As Canadian provinces go, Quebec is something of an innovator. Among its creations are Cirque du Soleil and poutine, a concoction of French fries, gravy and cheese curds. It is perhaps fitting, therefore, that the territory is now embroiled in a messy corporate governance circus that threatens one of its more laudable financial ideas.
At the center of the spectacle is a local corporate success story: Alimentation Couche-Tard, and its entrepreneurial founder Alain Bouchard. From its start as a convenience store in a Montreal suburb in 1980, the company now operates some 16,000 Couche-Tard, Mac’s and Circle K outlets, dispensing Polar Pop beverages, fuel and hot dogs to the masses.
According to a video history of the company, Bouchard “fell in love with convenience retailing in the 1970s” and focused on doing a better job of pleasing customers than rivals. Building on that store in Laval, the company set to work devouring competing chains at home, and eventually abroad. It went public on the Montreal Exchange in 1986.
A decade later, though, Bouchard and his colleagues Richard Fortin, Réal Plourde and Jacques D’Amours layered a second class of super-voting stock – call it the gravy – on top of smaller potatoes. This ensured they had sufficient control to grow the business undeterred by unwanted suitors. Both classes, which began trading on the Toronto Stock Exchange in 1999, have surged a formidable 600-fold. Couche-Tard is now worth some C$30 billion, or about $24 billion.
It’s an amazing tale, but also consider the inventive bit. Unlike the dual-class structures that have become an epidemic in U.S. capitalism, particularly in Silicon Valley where companies like Google and Facebook have adopted them, Couche-Tard promised shareholders it would phase out its super-voting arrangement when the last of its founders, D’Amours, turned 65. That happens in 2021.
This so-called “sunset provision” is a pioneering way to bridge the dual-share divide. Supporters of super-voting stock argue that exceptional entrepreneurs – say Bouchard in mini-marts, or Mark Zuckerberg, who just engineered a third class of Facebook shares to further cement his control of the social-networking giant – need a clear runway to build their businesses without distraction. Giving them control of their boards and important corporate decisions is therefore necessary.
There are drawbacks, however. “Dual-class structures insulate management and the board,” wrote Anita Anand, the J.R. Kimber chair in investor protection and corporate governance at the University of Toronto, in a recent op-ed published in the Globe and Mail. “They are detrimental to outside shareholders because they undermine accountability mechanisms built into the corporate statute, including the ability to elect directors. Shareholders carry the financial risk without the corresponding voting power to alter the board or effect change.”
A concept like the one spearheaded in 1999 by Couche-Tard “is a good way to balance the two sides out,” says Neil Gross, executive director of the Canadian Foundation for Advancement of Investor Rights, whose mission is to enhance integrity and fairness in the country’s capital markets. The problem, he notes, is that “as you come close to the sunset, people start to reassess.”

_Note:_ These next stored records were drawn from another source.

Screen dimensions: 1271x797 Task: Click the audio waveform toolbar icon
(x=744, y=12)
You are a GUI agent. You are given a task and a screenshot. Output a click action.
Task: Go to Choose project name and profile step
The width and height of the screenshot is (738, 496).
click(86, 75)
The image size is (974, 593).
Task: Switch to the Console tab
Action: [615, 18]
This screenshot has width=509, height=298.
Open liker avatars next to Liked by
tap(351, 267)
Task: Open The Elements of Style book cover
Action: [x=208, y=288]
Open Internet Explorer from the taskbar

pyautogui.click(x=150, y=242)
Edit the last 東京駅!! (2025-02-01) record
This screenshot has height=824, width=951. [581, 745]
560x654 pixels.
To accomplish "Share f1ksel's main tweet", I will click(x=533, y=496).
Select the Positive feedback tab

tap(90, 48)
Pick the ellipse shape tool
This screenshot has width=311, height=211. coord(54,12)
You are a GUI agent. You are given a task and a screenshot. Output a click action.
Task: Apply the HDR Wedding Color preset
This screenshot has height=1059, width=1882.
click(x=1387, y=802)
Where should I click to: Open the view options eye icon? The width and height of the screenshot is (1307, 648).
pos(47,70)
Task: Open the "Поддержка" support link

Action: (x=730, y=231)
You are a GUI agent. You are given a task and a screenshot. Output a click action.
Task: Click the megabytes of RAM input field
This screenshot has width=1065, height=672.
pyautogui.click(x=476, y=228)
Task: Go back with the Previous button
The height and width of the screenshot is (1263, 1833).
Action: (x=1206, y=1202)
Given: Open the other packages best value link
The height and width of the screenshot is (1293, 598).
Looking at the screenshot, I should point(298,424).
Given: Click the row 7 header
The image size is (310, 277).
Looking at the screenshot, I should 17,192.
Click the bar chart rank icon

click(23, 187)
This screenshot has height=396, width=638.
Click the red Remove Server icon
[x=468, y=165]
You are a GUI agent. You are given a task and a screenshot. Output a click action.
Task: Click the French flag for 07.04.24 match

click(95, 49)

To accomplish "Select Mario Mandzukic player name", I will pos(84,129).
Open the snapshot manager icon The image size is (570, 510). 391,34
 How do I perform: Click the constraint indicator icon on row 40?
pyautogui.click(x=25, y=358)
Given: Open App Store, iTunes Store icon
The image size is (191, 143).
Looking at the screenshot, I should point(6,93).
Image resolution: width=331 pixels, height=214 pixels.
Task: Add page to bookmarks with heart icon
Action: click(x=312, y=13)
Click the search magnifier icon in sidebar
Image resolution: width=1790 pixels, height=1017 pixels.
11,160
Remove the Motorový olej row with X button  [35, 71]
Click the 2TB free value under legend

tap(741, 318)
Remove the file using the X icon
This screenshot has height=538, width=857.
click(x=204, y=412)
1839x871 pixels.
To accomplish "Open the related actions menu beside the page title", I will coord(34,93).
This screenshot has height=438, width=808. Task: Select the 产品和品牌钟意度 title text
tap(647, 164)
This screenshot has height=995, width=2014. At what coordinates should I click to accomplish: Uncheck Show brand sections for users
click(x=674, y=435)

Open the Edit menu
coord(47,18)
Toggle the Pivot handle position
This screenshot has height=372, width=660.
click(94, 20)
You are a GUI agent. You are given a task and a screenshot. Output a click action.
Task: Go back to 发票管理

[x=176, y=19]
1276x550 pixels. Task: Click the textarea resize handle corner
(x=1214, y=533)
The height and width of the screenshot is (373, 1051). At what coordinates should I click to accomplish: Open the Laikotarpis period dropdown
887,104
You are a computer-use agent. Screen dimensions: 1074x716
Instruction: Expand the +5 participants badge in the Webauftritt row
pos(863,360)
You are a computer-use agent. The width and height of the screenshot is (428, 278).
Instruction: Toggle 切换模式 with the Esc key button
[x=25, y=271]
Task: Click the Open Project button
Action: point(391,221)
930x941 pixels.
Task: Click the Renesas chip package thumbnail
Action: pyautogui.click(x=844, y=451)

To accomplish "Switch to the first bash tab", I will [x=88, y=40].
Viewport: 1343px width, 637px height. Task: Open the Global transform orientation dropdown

Bouchard and his three co-founders are guilty as charged. In a classic instance of changing the rules mid-game, last year they tried to amend the company’s by-laws to keep their control, or hand it down to heirs, even after they turned 65. In the end, Couche-Tard scrapped the plan after it became evident it would fail to gain the two-thirds vote necessary from second-class shareholders to pass at last September’s annual meeting.
The issue hasn’t gone away, though. In fact, it looks to be intensifying as the company begins planning for this year’s gathering. It has set off alarm bells in Quebec City. The worry is that one of the corporate jewels in the province’s crown might become susceptible to a takeover when its founders lose their extra control.
It’s a concern Bouchard is actively stoking. “I’ve talked to governance people from Toronto,” he told Montreal’s La Presse newspaper last week. “They’re standing high on their pedestal and they’re lecturing us. I don’t have time to waste with those types of people. I’m a bit fatalist, but if this forces the sale of Couche-Tard, so be it.”
Finance Minister Carlos Leitao has hinted that Quebec, which has a history of protectionist leanings, might be of assistance. It could, for instance, use Investissement Quebec, an economic development agency and financing corporation, or even pension plan funds, to tip the vote in Bouchard’s favor.
Couche-Tard was ahead of the game harmonizing long-term entrepreneurial ambitions with the concerns of minority investors. The sunset clause is the kind of financial invention that could usefully be exported from Quebec to Palo Alto and beyond. The founders may be regretting it today, but it’s not the least bit unfair.
If they cannot live by their promise, they need to convince shareholders of their position, maybe explain how their children can similarly generate 600-fold returns, or simply pay investors for the privilege of reforming Couche-Tard’s by-laws. Anything short of that would be as appetizing as a soggy plate of gravy fries smothered in the solids of soured milk.